- Location: Onekama Township, Manistee County, Michigan
- Coordinates: 44°21′36″N 086°14′25″W﻿ / ﻿44.36000°N 86.24028°W
- Type: natural lake
- Basin countries: United States
- Max. length: 3 miles (4.8 km)
- Max. width: 1.5 miles (2.4 km) maximum
- Surface area: 2,110 acres (850 ha)
- Max. depth: 60 feet (18 m)
- Surface elevation: 581 feet (177 m)
- Settlements: Onekama; Portage Point; Wick-A-Te-Wah; Red Park; Williamsport

= Portage Lake (Michigan) =

Lake in the state of Michigan, United States

Portage Lake is a natural lake, located in Onekama Township in Manistee County, Michigan, United States. The village of Onekama, Michigan is situated at the northeastern end of the lake.

==History==
The Lake was first identified as Portage Lake in 1837, when Joseph Stronach named the natural stream at Portage Point that flowed into Lake Michigan as Portage Creek. In that same year, the U.S. Government survey identified the lake as "O-nek-a-ma-engk or Portage Lake". The 26th Congress first published this survey information. The first map to show and to name the lake was entitled "The State of Michigan and the Surrounding Country," published by John Farmer of Detroit in 1844.

The lake was first formed during the Wisconsinian glacial age (10,000 to 75,000 years ago) as an arm of Lake Michigan that later closed. It has a 15808 acre watershed with a number of ground-fed small streams.

════════════════════

**Aim:** According to the Portage Lake article, who published the first map to show and name the lake?

[Items listed in a dataset]
════════════════════

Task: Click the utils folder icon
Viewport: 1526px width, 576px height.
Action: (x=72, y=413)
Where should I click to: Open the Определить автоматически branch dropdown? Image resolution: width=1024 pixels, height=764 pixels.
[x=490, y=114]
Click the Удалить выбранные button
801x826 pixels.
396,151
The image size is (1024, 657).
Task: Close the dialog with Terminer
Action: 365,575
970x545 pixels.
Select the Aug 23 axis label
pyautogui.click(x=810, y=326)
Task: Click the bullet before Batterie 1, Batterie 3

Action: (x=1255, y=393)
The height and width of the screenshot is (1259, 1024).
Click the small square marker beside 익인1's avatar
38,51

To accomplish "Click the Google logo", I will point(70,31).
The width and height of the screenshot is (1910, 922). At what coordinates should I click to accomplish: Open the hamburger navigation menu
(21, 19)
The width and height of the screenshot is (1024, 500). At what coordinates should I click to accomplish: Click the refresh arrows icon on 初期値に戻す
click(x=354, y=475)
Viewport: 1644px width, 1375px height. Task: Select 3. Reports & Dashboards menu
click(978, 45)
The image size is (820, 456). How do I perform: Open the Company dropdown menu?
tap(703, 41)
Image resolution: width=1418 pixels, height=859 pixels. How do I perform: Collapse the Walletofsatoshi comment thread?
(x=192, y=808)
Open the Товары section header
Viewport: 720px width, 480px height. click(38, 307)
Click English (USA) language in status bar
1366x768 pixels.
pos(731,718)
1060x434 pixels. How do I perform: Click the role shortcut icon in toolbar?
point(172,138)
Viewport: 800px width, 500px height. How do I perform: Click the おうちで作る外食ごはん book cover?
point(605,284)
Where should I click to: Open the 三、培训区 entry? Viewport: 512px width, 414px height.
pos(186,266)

════════════════════

**Task response:** John Farmer of Detroit, in 1844.